I was at the hospital for hours! It was such a long day.
I had some blood taken, and then I saw a nurse who asked some personal details about my health & medication. She weighed me and took my BP. I’m surprised it wasn’t through the roof, the way I felt at that point.
Then, I got the shock of my life. My op has been brought forward to the 27th April – 2 weeks time! Oh god, it’s too soon. I haven’t psyched myself up yet! Now I am panicking, thinking about all the ‘’What If’s’’ and the ‘’Don’ts’’ for after the op. The nurse talked about after the surgery, about drains & drips, etc. It all sounds so horrible! And there is no WAY I am using a bedpan. Everyone seems to find that hilarious, but I am deadly serious. The day I use a bedpan is the day I meet a talking dog!

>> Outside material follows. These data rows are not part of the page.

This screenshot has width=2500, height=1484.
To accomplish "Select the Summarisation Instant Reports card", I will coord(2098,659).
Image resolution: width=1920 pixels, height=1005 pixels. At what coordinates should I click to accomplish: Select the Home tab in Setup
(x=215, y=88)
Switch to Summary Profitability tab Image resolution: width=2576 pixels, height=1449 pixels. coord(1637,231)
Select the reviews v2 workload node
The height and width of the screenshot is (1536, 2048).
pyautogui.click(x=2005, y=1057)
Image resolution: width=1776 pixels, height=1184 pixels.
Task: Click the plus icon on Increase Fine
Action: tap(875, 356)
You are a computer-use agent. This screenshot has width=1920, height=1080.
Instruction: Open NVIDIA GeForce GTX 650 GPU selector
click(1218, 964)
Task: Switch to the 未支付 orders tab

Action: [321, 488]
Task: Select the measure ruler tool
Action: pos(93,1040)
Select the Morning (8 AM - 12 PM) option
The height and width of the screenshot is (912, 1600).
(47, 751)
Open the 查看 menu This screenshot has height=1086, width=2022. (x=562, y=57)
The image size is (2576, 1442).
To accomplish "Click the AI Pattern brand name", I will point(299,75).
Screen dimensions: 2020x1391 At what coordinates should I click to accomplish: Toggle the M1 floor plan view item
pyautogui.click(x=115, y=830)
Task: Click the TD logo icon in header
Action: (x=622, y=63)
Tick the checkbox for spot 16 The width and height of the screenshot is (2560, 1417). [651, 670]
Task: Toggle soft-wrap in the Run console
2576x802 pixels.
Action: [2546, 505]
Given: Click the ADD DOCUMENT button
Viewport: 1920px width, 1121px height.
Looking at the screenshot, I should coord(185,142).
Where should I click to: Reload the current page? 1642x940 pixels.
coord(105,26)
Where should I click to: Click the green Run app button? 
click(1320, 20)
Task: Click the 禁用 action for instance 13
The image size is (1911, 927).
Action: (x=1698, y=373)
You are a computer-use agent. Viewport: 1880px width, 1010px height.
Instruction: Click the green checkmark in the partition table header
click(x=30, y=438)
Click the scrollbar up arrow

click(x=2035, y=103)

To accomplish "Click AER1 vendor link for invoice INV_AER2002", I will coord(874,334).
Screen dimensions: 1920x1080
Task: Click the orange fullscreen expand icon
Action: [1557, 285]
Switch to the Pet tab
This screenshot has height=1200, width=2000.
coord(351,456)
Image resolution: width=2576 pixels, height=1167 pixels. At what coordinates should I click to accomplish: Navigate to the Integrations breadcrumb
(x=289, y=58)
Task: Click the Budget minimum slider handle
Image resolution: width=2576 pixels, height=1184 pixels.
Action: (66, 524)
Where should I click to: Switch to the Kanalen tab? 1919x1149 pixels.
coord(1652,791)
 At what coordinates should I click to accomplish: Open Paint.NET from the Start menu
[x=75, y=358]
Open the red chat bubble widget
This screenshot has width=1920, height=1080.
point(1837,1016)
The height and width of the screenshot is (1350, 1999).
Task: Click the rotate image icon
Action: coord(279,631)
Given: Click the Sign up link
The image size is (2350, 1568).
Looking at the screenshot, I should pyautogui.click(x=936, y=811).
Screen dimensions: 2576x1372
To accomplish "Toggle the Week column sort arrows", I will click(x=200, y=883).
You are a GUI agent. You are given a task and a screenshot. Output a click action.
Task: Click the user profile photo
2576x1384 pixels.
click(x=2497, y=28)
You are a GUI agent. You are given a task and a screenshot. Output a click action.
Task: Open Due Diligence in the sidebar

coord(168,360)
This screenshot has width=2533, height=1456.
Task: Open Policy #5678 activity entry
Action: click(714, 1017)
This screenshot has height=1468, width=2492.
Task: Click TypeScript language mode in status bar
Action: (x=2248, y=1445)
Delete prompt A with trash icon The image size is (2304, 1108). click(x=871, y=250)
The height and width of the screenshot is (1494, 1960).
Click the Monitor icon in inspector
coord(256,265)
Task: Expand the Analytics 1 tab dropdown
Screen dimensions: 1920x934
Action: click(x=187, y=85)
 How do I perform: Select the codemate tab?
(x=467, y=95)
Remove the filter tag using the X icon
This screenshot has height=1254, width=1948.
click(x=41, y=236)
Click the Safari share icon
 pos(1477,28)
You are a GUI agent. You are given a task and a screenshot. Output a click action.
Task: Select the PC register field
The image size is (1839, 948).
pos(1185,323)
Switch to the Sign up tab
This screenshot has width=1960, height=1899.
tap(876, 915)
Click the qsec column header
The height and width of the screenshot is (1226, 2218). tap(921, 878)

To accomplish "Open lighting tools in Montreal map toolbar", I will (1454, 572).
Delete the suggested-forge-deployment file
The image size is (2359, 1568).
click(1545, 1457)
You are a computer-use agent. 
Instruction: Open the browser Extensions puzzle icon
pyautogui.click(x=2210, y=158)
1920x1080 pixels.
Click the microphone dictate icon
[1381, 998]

My mum came with me to the hospital, so she could push me to the department, drive me (in MY car, which was an experience!) and give me support as I was really nervous. She got upset when we were talking with the nurse, which was hard to see. She is usually my tower of strength!
After being sat in the wheelchair for so long I had a really stiff hip, which was only aggravated by a random doctor asking me to walk on it! As if they couldn’t guess how bad it is, I’m only in a wheelchair after all!
I got home utterly shattered and with constant twinges. The idea of going to the gym went out the window.
I spent the rest of the afternoon resting my hip, which I hate so much because I like being up & about. A decrease in activity usually does the trick, but I hate having to decrease anything! Why should I?! I shouldn’t have to, just to simply get through each day, it’s not fair!
I decided to clear some space in my wardrobe – which was unsuccessful! I may as well bag all my going out clothes; I won’t be needing them for a good while! It is not fair.
I didn’t take any pain relief when I got home today, I felt tired enough & the meds would have made me really drowsy, and I didn’t need that when there was an assignment to be done!